A total of 12 teams competed in the tournament:

- As Mirim Mongo (Guéra) (zone 1)
- RFC Abéché (Ouaddaï) (zone 2)
- As Lion Moussoro (Barh El Hazel) (zone 3)
- Espoir FC Bongor (Mayo-Kebbi est) (zone 4)
- As Mairie Binder (Mayo-Kebbi ouest) (zone 4)
- Or Noir FC Doba (Logone Oriental) (zone 5)
- Djarabé FC Moundou (Logone Occidental) (zone 5)
- As Mine Faya-Largeau (Borkou) (zone 6)
- Foullah Edifice FC (zone 7)
- AS CotonTchad (zone 7)
- Renaissance FC (zone 7)
- Gazelle FC (zone 7)

==Group stage==

The 12 teams were divided into two groups of six teams. The top team of each group qualified for the final. The group stage matches started on 27 September 2020. Matches were being played at 3:30 p.m. local time. Considering the decision of the Homologation, Litigation and Disciplinary Committee which withdrew all points from the Foullah Édifice FC club regarding the Bakhit Djibrine case,
Gazelle FC was placed 1st in the pool and qualified for the final.
The final was played between Gazelle and Renaissance FC on October 8, 2020 at the Idriss Mahamat Ouya stadium.
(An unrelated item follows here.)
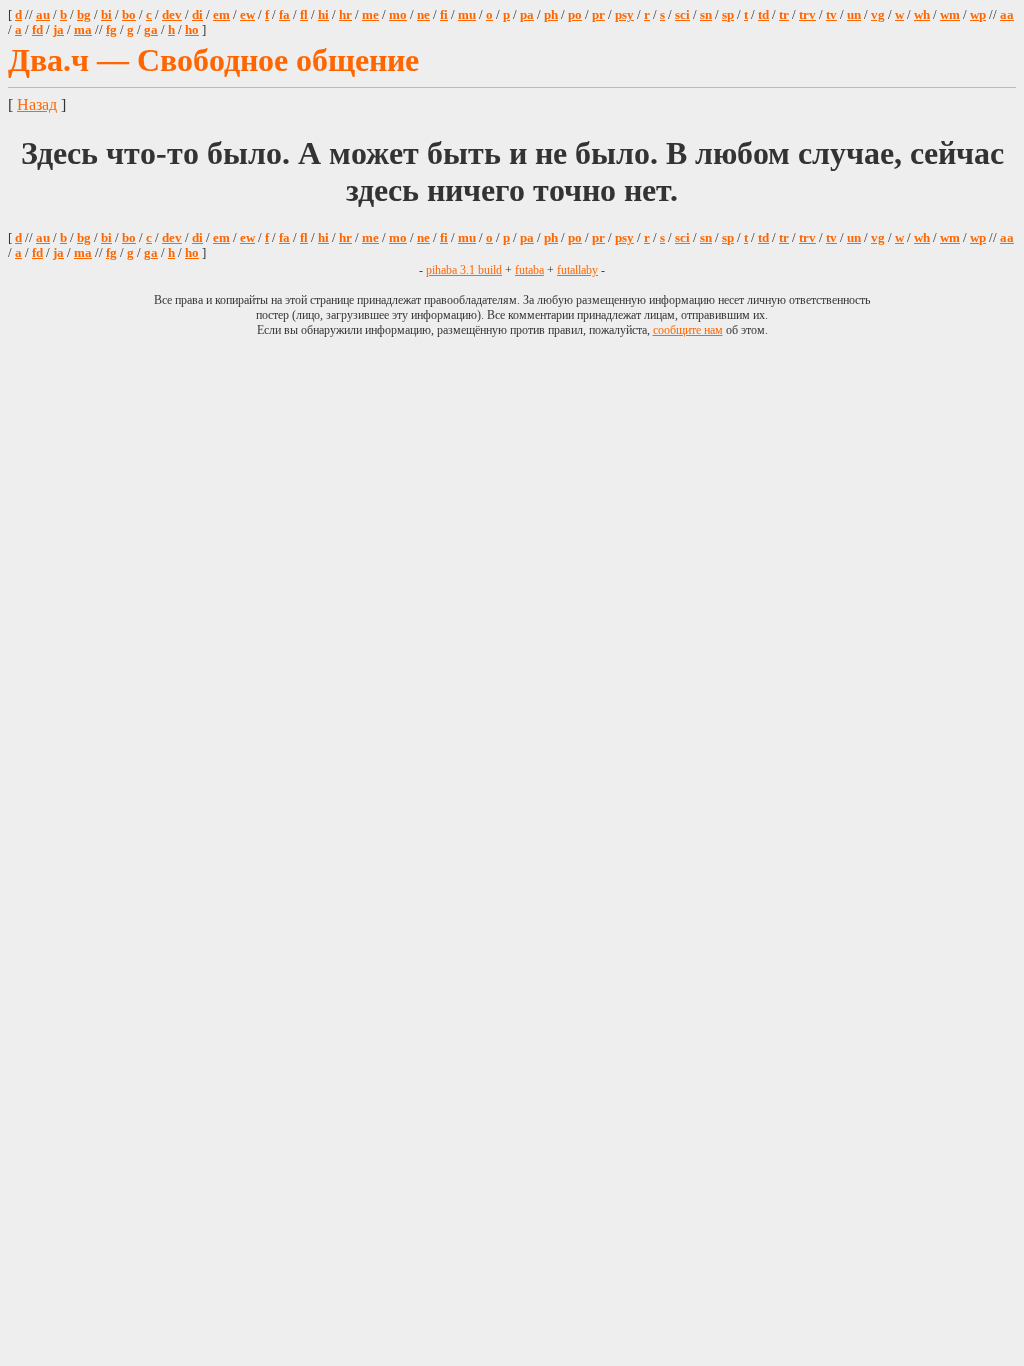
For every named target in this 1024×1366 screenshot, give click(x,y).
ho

After 1–1 in a 90 minutes of the game, penalty shootout was being played, which Gazelle won 8–7, and became a national champion.

Group A:

- AS CotonTchad
- Foullah Edifice FC
- As Mine Faya-Largeau
- As Santos Moussoro
- As Mirim Mongo
- Gazelle FC

Group B:

- Espoir FC Bongor
- As Mairie Binder
- Renaissance FC
- Or Noir FC Doba
- Djarabé FC Moundou
- RFC Abéché

==Final==

Gazelle 1-1 (8-7 pen.) Renaissance FC
  Gazelle: Yannick Masra 9'
  Renaissance FC: Abbo 11'

- Gazelle qualified for the 2020–21 CAF Champions League.
- Renaissance FC qualified for the 2020–21 CAF Confederation Cup.

==Final clubs' stadiums==

| Team | Location | Stadium | Capacity |
|---|---|---|---|
| Gazelle FC | N'Djamena | Stade Omnisports Idriss Mahamat Ouya | 20,000 |
| Renaissance FC | N'Djamena | Stade Omnisports Idriss Mahamat Ouya | 20,000 |

== Controversies ==

=== Case Bakhit ===

Homologation, Litigation and Discipline Commission suspended Foullah Edifice player Bakhit Djibrine due to double license, resulting in Foullah Edifice losing all its matches by forfeit. The player already had a license signed in France in July. Despite this, he signed a second license at the same time in Chad with Foullah and played this championship. As the player cannot have two licenses at the same time, Foullah sees all its points withdrawn from the matches where Bakhit has played, and he played every game.